La decisión del Ayuntamiento de rebautizar un polideportivo con el nombre de una deportista local suena a gesto bonito y necesario. Pero si al mismo tiempo las pistas municipales de los barrios obreros siguen con el césped artificial levantado, los vestuarios cerrados y horarios imposibles, el homenaje se convierte en cortina de humo. Reconocer figuras cuesta poco; mantener instalaciones, mucho.
El mantenimiento de infraestructuras deportivas como indicador de desarrollo urbano 🏟️
Una ciudad que aspira a ser tecnológica y moderna no puede limitarse a cambiar placas. El desarrollo urbano real pasa por auditar el estado de cada pista, cancha y frontón, y por aplicar presupuestos plurianuales para su reparación. Sin un plan de mantenimiento preventivo, el deterioro se acelera y el coste se dispara. Los sensores de ocupación y las apps de reserva son guay, pero sin asfalto liso ni redes enteras no sirven de nada.

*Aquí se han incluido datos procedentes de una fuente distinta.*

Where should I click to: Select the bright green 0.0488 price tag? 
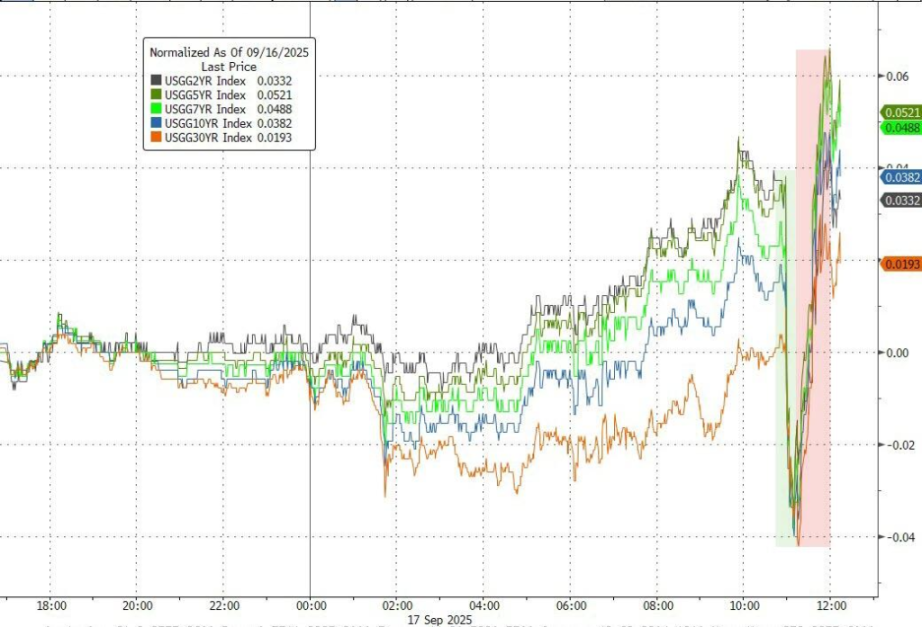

La placa nueva y la canasta rota: el pack completo del postureo municipal 🏀
Vamos a ver: si me pongo chulo y le pongo el nombre de una campeona olímpica a la pista de mi barrio, pero la canasta sigue sin aro y la red parece un collar de perlas rotas, el gesto es como regalar un marco de foto sin la foto. El Ayuntamiento parece haber descubierto que poner nombres es gratis y queda bien en las fotos de prensa. Lo siguiente, quizá, es llamar a un socavón Piscina Municipal Carmen Amaya.